Volume 16, Number 10, October 2024, pages 465-471


High Blood Glucose After Starch Loading in Young Women With Small Increase in Salivary Amylase: Another Crucial Role of Postprandial Salivary Amylase

Airi Sekinea, Kei Nakajimaa, b, c

aFood and Nutrition, Faculty of Human Sciences and Design, Japan Women’s University, Bunkyo-ku, Tokyo 112-8681, Japan
bSaitama Medical Center, Department of Endocrinology and Diabetes, Saitama Medical University, Kawagoe 350-8550, Japan
cCorresponding Author: Kei Nakajima, Food and Nutrition, Faculty of Human Sciences and Design, Japan Women’s University, Bunkyo-ku, Tokyo 112-8681, Japan

Manuscript submitted September 4, 2024, accepted October 14, 2024, published online October 17, 2024
Short title: Salivary Amylase and BG After Starch Loading
doi: https://doi.org/10.14740/jocmr6057

Abstract▴Top 

Background: Salivary α-amylase plays a crucial role in the glucose metabolism. However, postprandial salivary α-amylase activity (SAA) and its relationship with blood glucose (BG) are poorly understood. Therefore, we investigated SAA and BG after starch loading in healthy young women.

Methods: In 60 healthy non-obese young women, we investigated SAA, BG, and blood 3-hydroxybutyrate (3HB) after the consumption of 150 g rice (starch 48.8 g).
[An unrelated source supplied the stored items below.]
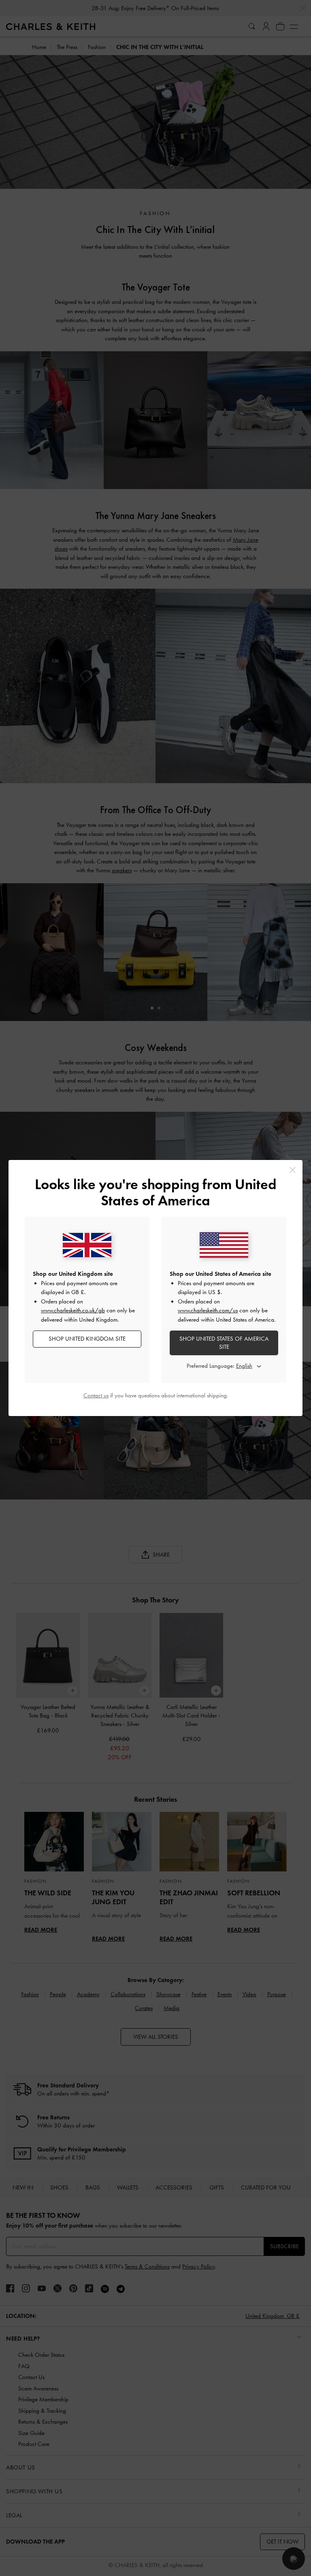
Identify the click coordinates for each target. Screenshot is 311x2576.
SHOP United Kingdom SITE (87, 1338)
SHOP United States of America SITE (223, 1342)
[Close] (292, 1170)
Participants were classified into two groups based on the changes (Δ) in SAA from baseline at 60 min: small- and large-increase in ΔSAA groups (SI-ΔSAA and LI-ΔSAA).

Results: BG levels were significantly higher at 60, 90, and 120 min in participants with SI-ΔSAA (n = 31) than LI-ΔSAA (n = 29). Baseline 3HB concentration was also higher in participants with SI-ΔSAA. ΔSAA at 60 min was most closely and inversely correlated with BG and ΔBG at 90 min (r = -0.53 and -0.50, both P < 0.0001). Generalized linear model analysis also indicated that ΔSAA at 60 min was the most predictive of ΔBG at 90 min.

Conclusions: Higher levels of BG and ΔBG were observed after starch loading in healthy young women with smaller increase in salivary amylase, suggesting another crucial role of postprandial salivary amylase for the postprandial glucose metabolism.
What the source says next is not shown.